Everything in the entries except the pictures must be repeated exactly.

─── Dataset entries

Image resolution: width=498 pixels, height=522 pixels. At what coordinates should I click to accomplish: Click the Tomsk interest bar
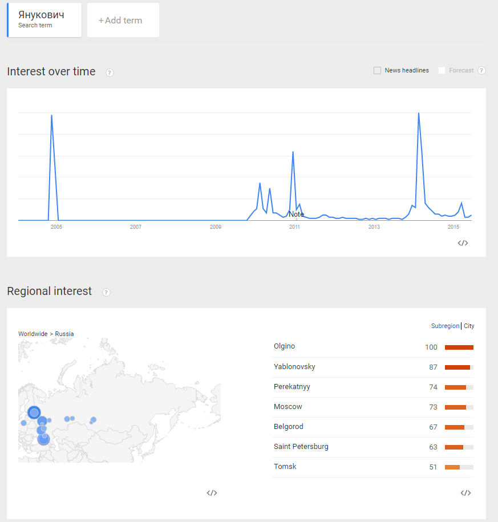[x=459, y=467]
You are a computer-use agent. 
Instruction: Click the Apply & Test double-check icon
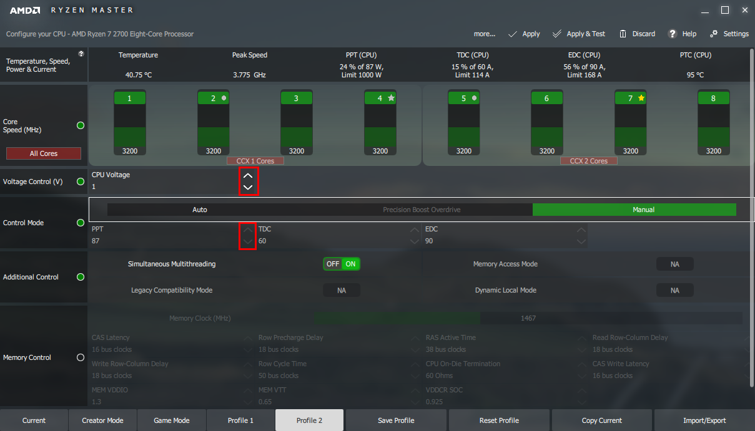coord(557,34)
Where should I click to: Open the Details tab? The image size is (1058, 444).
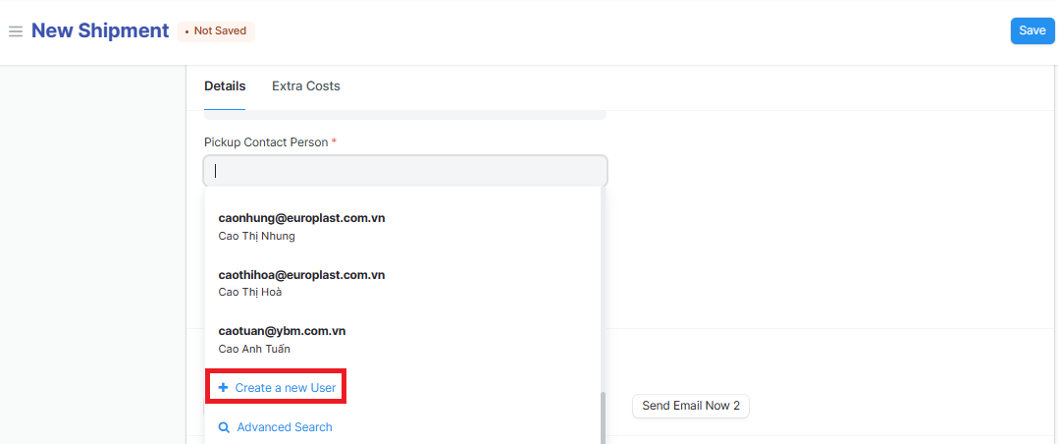coord(225,86)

──────

Solution for this task:
Image resolution: width=498 pixels, height=522 pixels. At what coordinates should I click to accomplish: Click the Tomsk interest bar
[x=459, y=467]
You are a computer-use agent. 
Instruction: Click the Apply & Test double-check icon
coord(557,34)
Where should I click to: Open the Details tab? The image size is (1058, 444).
coord(225,86)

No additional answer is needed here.